Obyek wisata lain di Kabupaten Temanggung yang menarik dikunjungi adalah Candi Pringapus. Sebagaimana candi-candi lainnya, Candi Pringapus tidak hanya menawarkan wisata arkeologi, tetapi juga wisata sejarah, wisata budaya dan wisata pendidikan.
Sesuai dengan namanya, candi ini terletak di Desa Pringsurat Kecamatan Ngadirejo sekitar 22 Km dari arah barat lauta Kota Temanggung. Umurnya sudah cukup tua, yang diperkirakan dibangun pada tahun 850 dan rampung dua tahun kemudian.
Arca-arcanya bercorak Hindu Siwaistis. Jika dicermati, bentuk bangunanya merupakan replika Mahameru yang menjadi lambang tempat tinggal para dewata. Hal ini bisa dibuktikan dari adanya hiasan antefiq dan relief hapsara-hapsari yang menggambarkan makhluk setengah dewa.
Candi Pringapus mengingatkan kita pada candi-candi yang ada di Dataran Tinggi Dieng, Kabupaten Wonosobo dan Candi Gegongsongo di Desa Candi Kecamatan Bandungan Kabupaten Semarang.
Bentuknya hamper sama, Kebetulan ketiga komplek candi ini berada di kawasan yang berdekatan, sehingga memiliki banyak kesamaan, baik dalam bentuk maupun kebudayaan masyarakat saat itu. Komplek Candi Gedongsongo di Sebelah Utara Candi Pringapus dan komplek Candi Dieng di sebelah baratnya.

#### Daftar Catatan:
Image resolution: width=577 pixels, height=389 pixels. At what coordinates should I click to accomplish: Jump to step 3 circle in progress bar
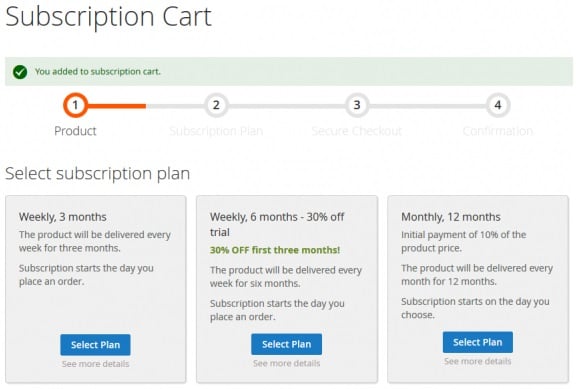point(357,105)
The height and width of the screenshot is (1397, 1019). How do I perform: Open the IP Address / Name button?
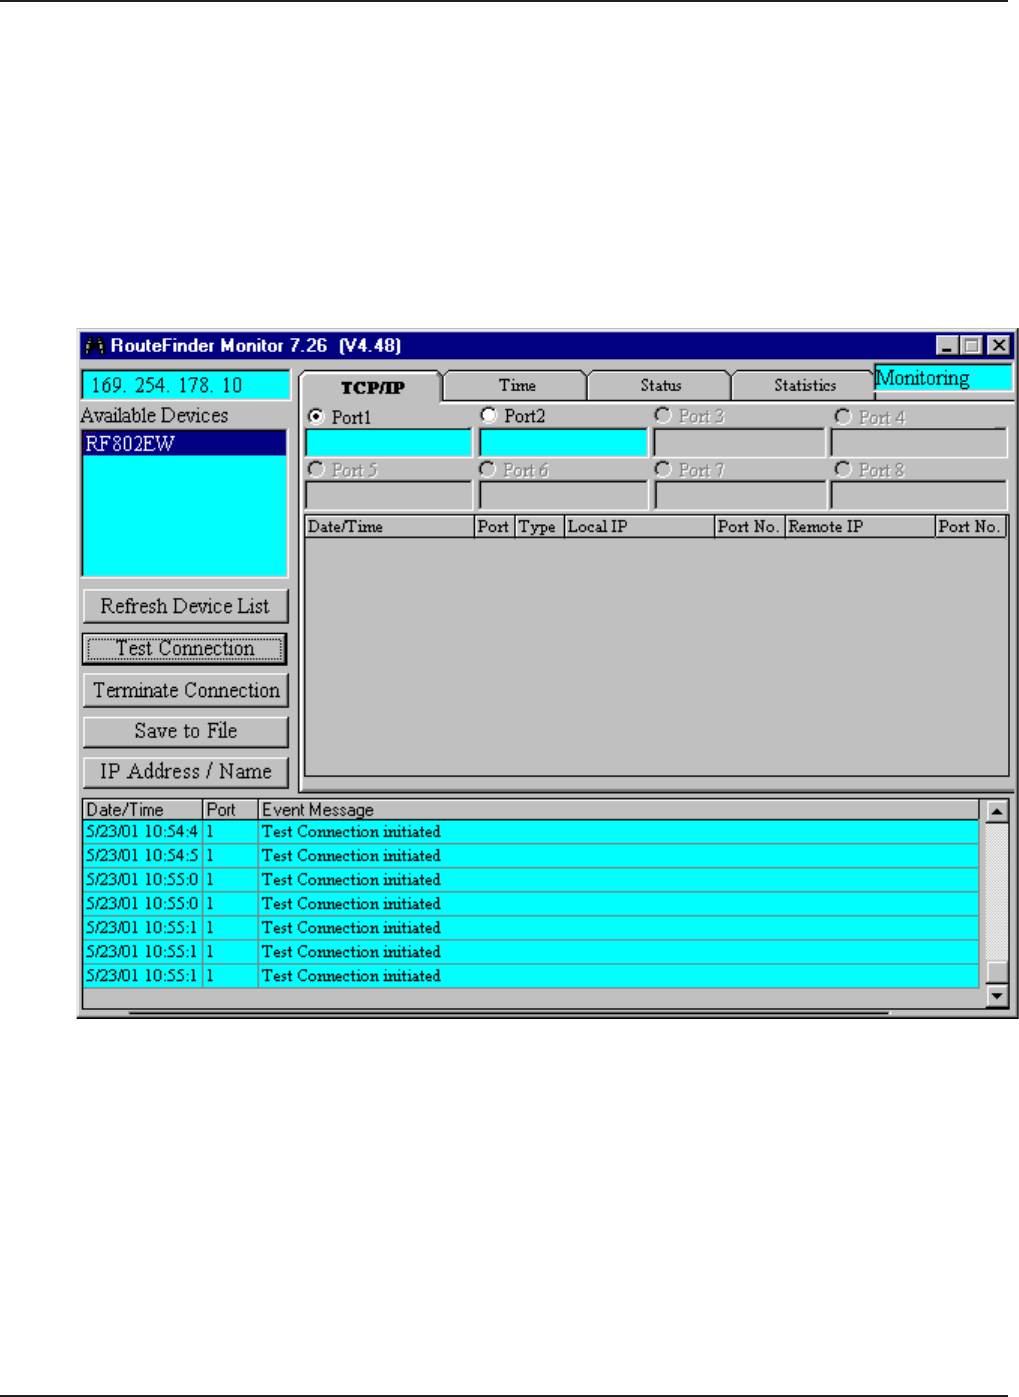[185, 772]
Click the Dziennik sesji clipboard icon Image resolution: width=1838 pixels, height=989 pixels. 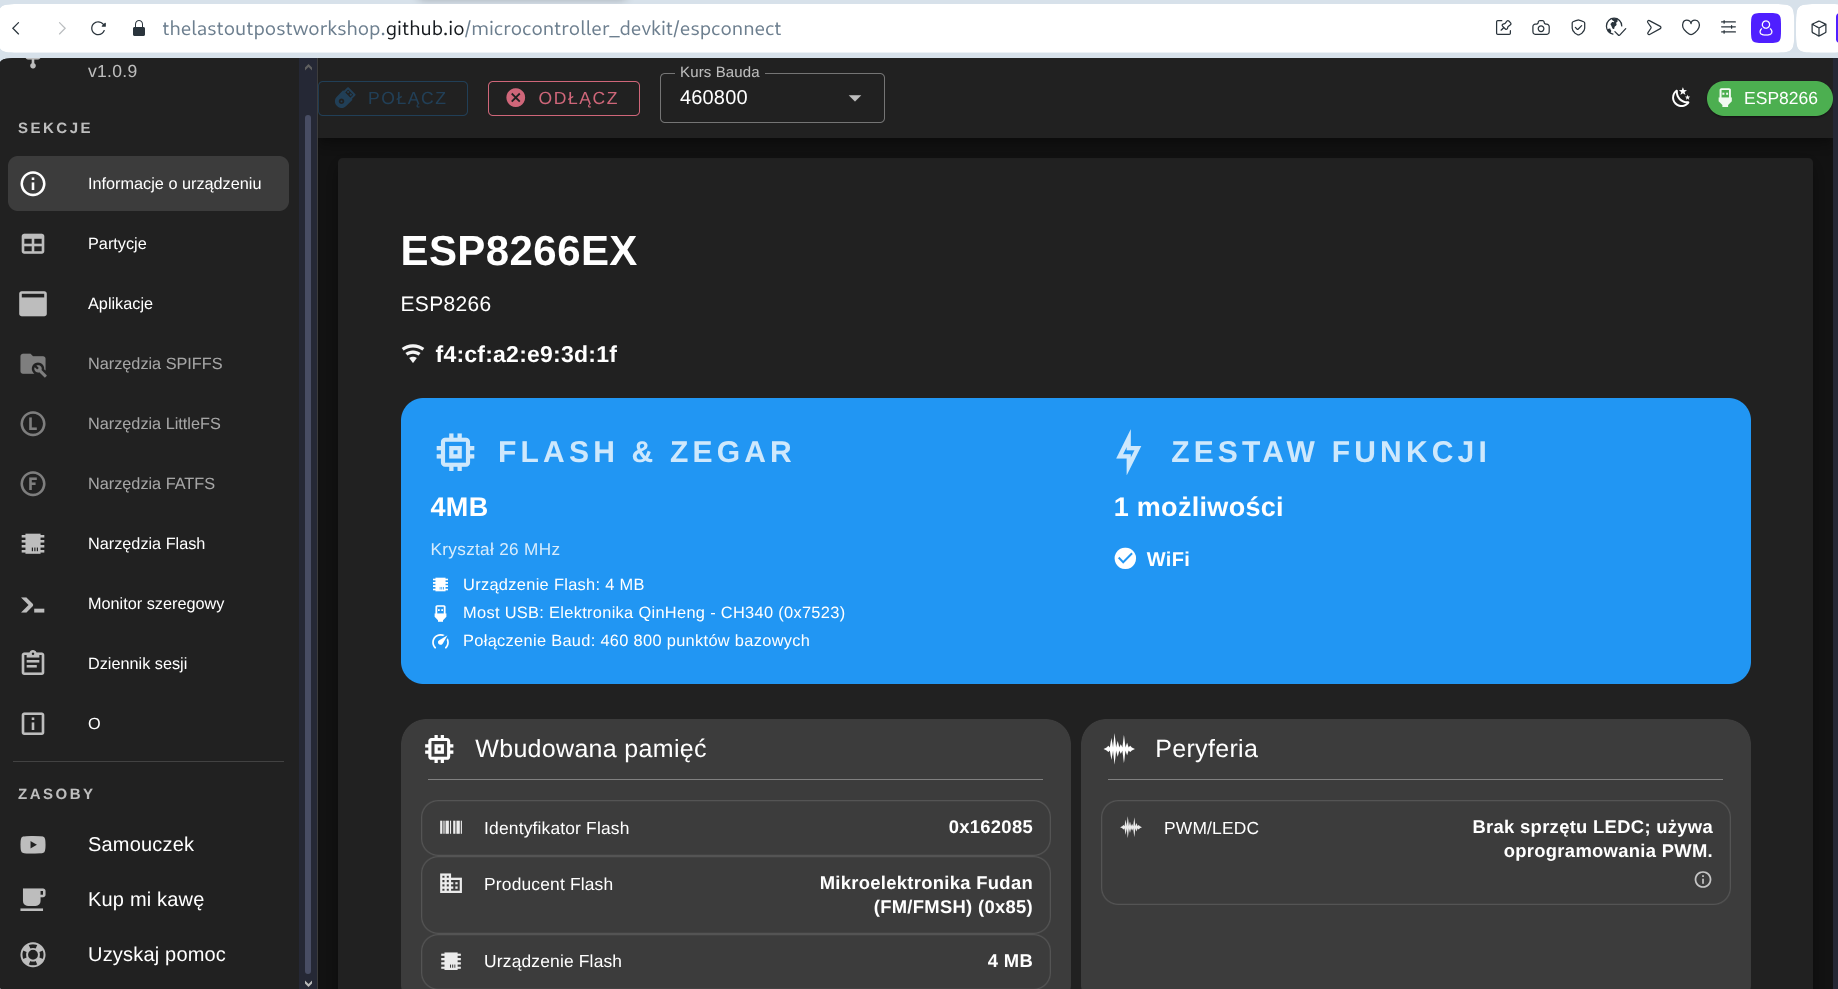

#### Daftar Tugas:
[1] Tuliskan persis bagian teks tentang Candi Pringapus mulai dari "Obyek wisata lain" sampai dengan dan termasuk "dua tahun kemudian.".
[2] Terjemahkan kalimat "Arca-arcanya bercorak Hindu Siwaistis." dari teks tentang Candi Pringapus ke dalam bahasa Inggris.

#### Jawaban per Tugas:
[1]
Obyek wisata lain di Kabupaten Temanggung yang menarik dikunjungi adalah Candi Pringapus. Sebagaimana candi-candi lainnya, Candi Pringapus tidak hanya menawarkan wisata arkeologi, tetapi juga wisata sejarah, wisata budaya dan wisata pendidikan.
Sesuai dengan namanya, candi ini terletak di Desa Pringsurat Kecamatan Ngadirejo sekitar 22 Km dari arah barat lauta Kota Temanggung. Umurnya sudah cukup tua, yang diperkirakan dibangun pada tahun 850 dan rampung dua tahun kemudian.

[2] Its statues are in the Shaivite Hindu style.